Le Lion du cinéma égyptien marque par son nouvel opus un retour inopiné à sa vocation de cinéaste engagé. Dans la même lignée que L'Autre et Le Destin, ce mélodrame politique, on ne peut plus actuel, se veut une dénonciation des travers du système gouvernemental arabe et en l'occurrence, celui de l'Égypte. La stigmatisation, assez franche, prend la forme d'une histoire au récit narratif ingénieusement ficelé. Le scénario déroule un schéma actantiel délibérément classique et représentatif de la structure mélodramatique. D'un côté le gentil, bel homme, et sa bien aimée, de l'autre le méchant qui cherche à empêcher leur union. D'un point de vue diégétique, la courbe narrative répond aux trois phases courantes : équilibre (apparent), déséquilibre puis retour à un équilibre (confirmé).

Le film s'ouvre, in media res, sur l'insurrection massive et revendicatrice de jeunes protestant contre l'absence de justice. Peu après, pour calmer ce feu de rébellion, la police finit par embarquer le petit groupe investigateur. L'esthétique chahinienne se fait reconnaître illico notamment par l'enchaînement d'une série de plans d'ensemble où au final, la mère de Nour, femme au foyer, réussit à esquiver la foule en ébullition. Les contours d'une vision manichéenne s'afferment au seuil des profondeurs infernales d'une prison/charnier. Au visage candide de Chérif (le procureur de la République qui n'hésite pas à libérer quelques jeunes contestataires ou à s'apitoyer sur la santé en dégradation d'un prisonnier), s'oppose la conduite despotique de Hatem, le corrompu policier qui, en gouvernant à sa guise, fait régner la terreur dans le quartier populaire de Choubra.

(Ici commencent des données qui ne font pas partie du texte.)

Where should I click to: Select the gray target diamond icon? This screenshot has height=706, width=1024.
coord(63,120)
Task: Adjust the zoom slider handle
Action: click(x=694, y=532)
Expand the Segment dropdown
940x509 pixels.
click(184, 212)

Dans cette arène politique où triomphe la barbarie au détriment d'un civisme peu soutenu, où le gigantisme du mal cache les quelques petits soubresauts du bien, se tissent des histoires d'amour.
L'aspect dualiste du monde, en pointe depuis le début du film, s'estompe avec l'évolution du personnage de Hatem. Tels les personnages dédoublés de David Cronenberg, sous le masque de la force et de l'oppression, loge un être humain faible et sensible à l'amour. Cette thématique de l'amalgame, pour ainsi dire est traduite par l'alternance entre des scènes de torture orchestrées par la figure du bourreau et des déclarations d'amour désespérément réitérées à l'adresse de Nour. La scène clé qui nous livre Hatem sous son trait le plus humanisant, est à l'évidence le tête-à-tête tant attendu avec l'objet de son obsession amoureuse. Le jeu magistral de l'acteur confiant à Nour l'histoire éprouvante d'un passé sombre et d'une enfance triste et dur, sollicite l'empathie du spectateur. Aussi la complexité intérieure du protagoniste est-elle ici doublée de ses complexes. Cet aveu se concrétise aussitôt après. En réaction au refus catégorique de Nour, le policier redouté, se déchaîne sous des rugissements bestiaux sur ses prisonniers en les flagellant sans l'once de pitié. Les événements atteignent le climax avec l'enlèvement de son objet de désir et l'acte de viol qui s'ensuit. Un montage alterné avec les images de l'affolement de la mère de la victime (entourée de Chérif et de sa mère) accentue l'empathie avec la belle retenue par la bête dans un taudis abandonné sur les rives du Nil.
La chute est partagée entre deux mondes superposés. Les péripéties adviennent en premier lieu sous terre. Dans un paysage dantesque, le couple parvient à saisir le passeur du Nil, complice dans l'enlèvement de Nour. Au final, le suicide spectaculaire de Hatem en haut de l'escalier et sous les yeux de ses victimes est emblématique de la revanche du peuple mais surtout de la fin d'un règne dangereusement obscurantiste. À l'évidence, le film finit sur un happy end propre à l'esthétique du mélodrame, ce genre où la musique constitue un personnage autonome et au rôle éminemment indispensable. Il faut dire, que concevoir les films de Chahine sans l'élément musical, paraît impensable tant il remplit toute une palette de fonctions qui, aussi bien sert la narration que souligne les actions et sentiments des personnages.